To say that Vasi took some liberties in his plate is an understatement. Palazzo Marescotti is imprisoned in a web of narrow streets and this is what you see of it from the viewpoint chosen by Vasi, which is clearly identifiable by the ruins called l'Arco della Ciambella (believe it or not it means Arch of the Doughnut), because they supported the round vault of the bath's main room.
The palace of a severe aspect has some more frivolous details in the windows and above the front door.
The ruins belong to the first Baths of Rome built in 25 B.C. by Agrippa.
They were excavated by Cardinal Della Valle who was searching for treasures
of the past.
St.

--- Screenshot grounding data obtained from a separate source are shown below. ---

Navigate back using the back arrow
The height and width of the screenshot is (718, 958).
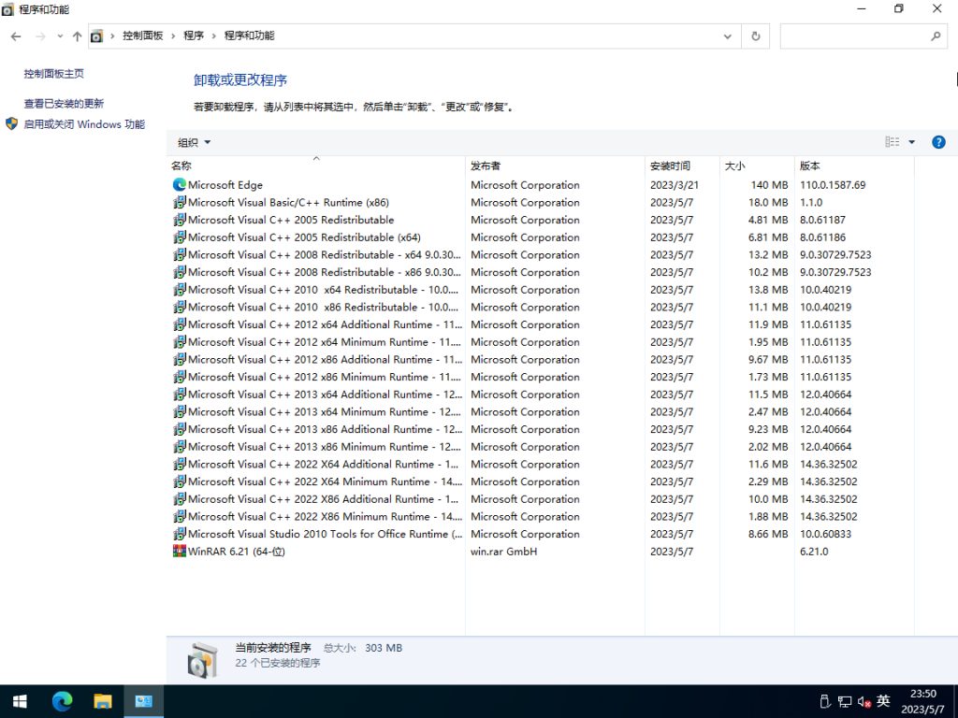16,36
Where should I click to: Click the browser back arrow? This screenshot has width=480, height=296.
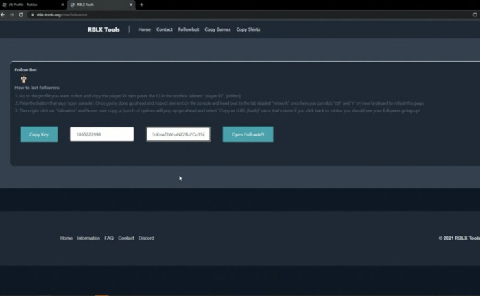point(3,14)
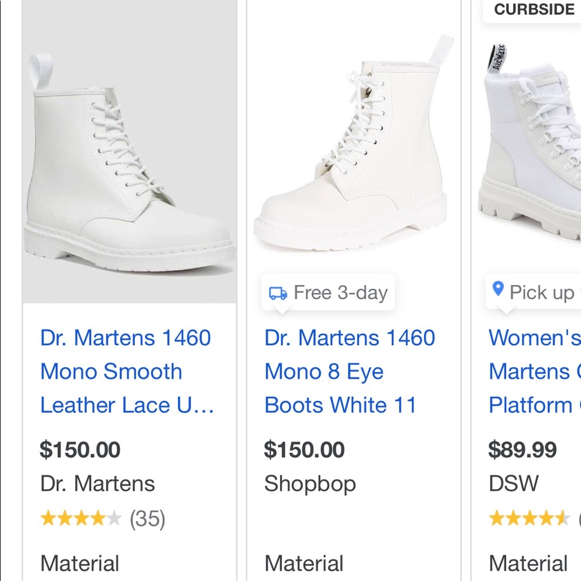
Task: Expand Material section of DSW listing
Action: [x=529, y=562]
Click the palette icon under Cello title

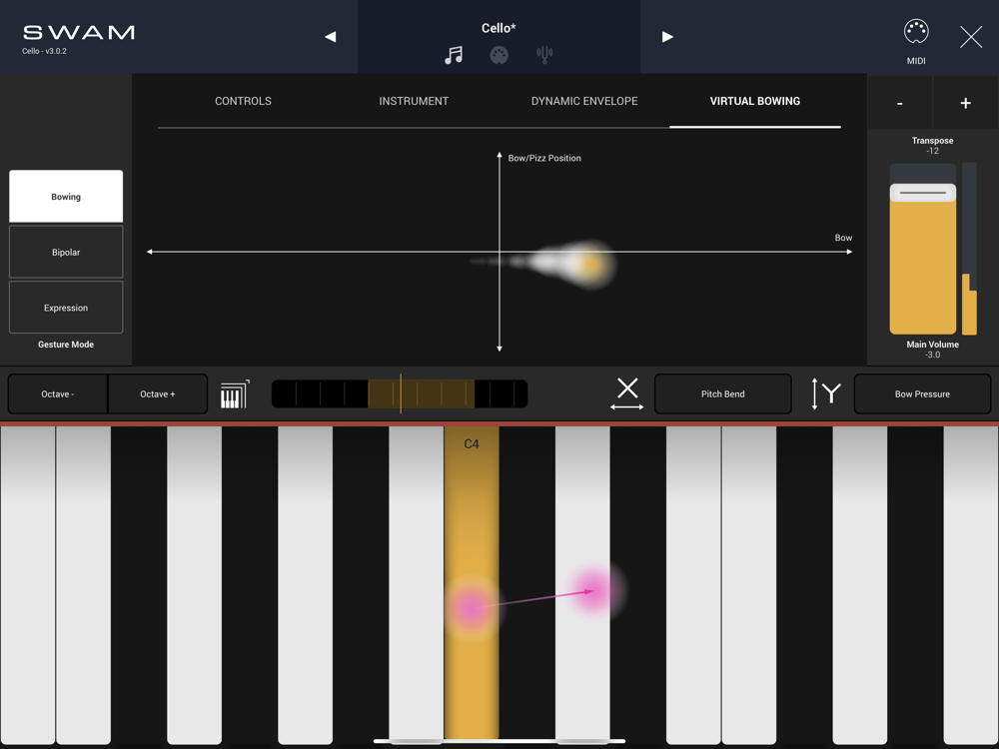pyautogui.click(x=499, y=55)
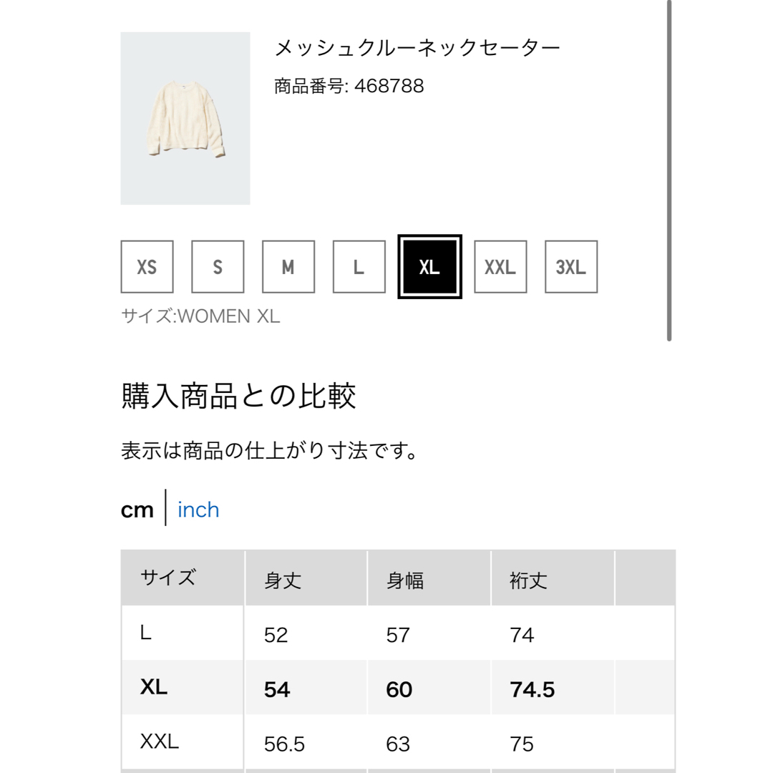Select size XS

[147, 267]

Benedict was born in Norcia, a little town near Spoleto and the tiny community of immigrants from Norcia dedicated to him and to his sister Scolastica a little church near Arco della Ciambella. The church was part of a building which served the community. As many other foreign communities, the Norcini specialized in a trade: they were butchers with a reputation for hams and salamis and still today a few shops are named after them. Click here for a list of National churches in Rome.
The name of the church makes reference to Pigna the large bronze fir-cone (now in Cortile del Belvedere) which once stood on this site. The old church which dated back to the Xth century was replaced in the second half of the XVIIth century by a new building designed by Angelo Torrone. The church belonged for centuries to Arciconfraternita dei Carcerati a brotherhood providing assistance to prisoners. The decoration of the church has several references to the fir-cone. The side is decorated with a fine XVIIIth century fresco.

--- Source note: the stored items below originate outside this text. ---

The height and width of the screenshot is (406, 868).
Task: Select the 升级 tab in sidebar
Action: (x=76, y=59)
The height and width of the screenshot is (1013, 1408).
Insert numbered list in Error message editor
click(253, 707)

Most of the buildings in the street marking the border between Rione Sant'Eustachio and Rione Pigna have late Renaissance features, but the narrowness of the street makes it
difficult to notice them. Palazzo Datti gained from the opening of Corso Vittorio Emanuele in the late XIXth century, but this event led to the opening of shops,
so that only its corner shows an interesting design. Palazzo Sinibaldi, another Renaissance palace has
one of the oldest sacred images of Rome. The courtyard of another palace is embellished by a finely designed fountain.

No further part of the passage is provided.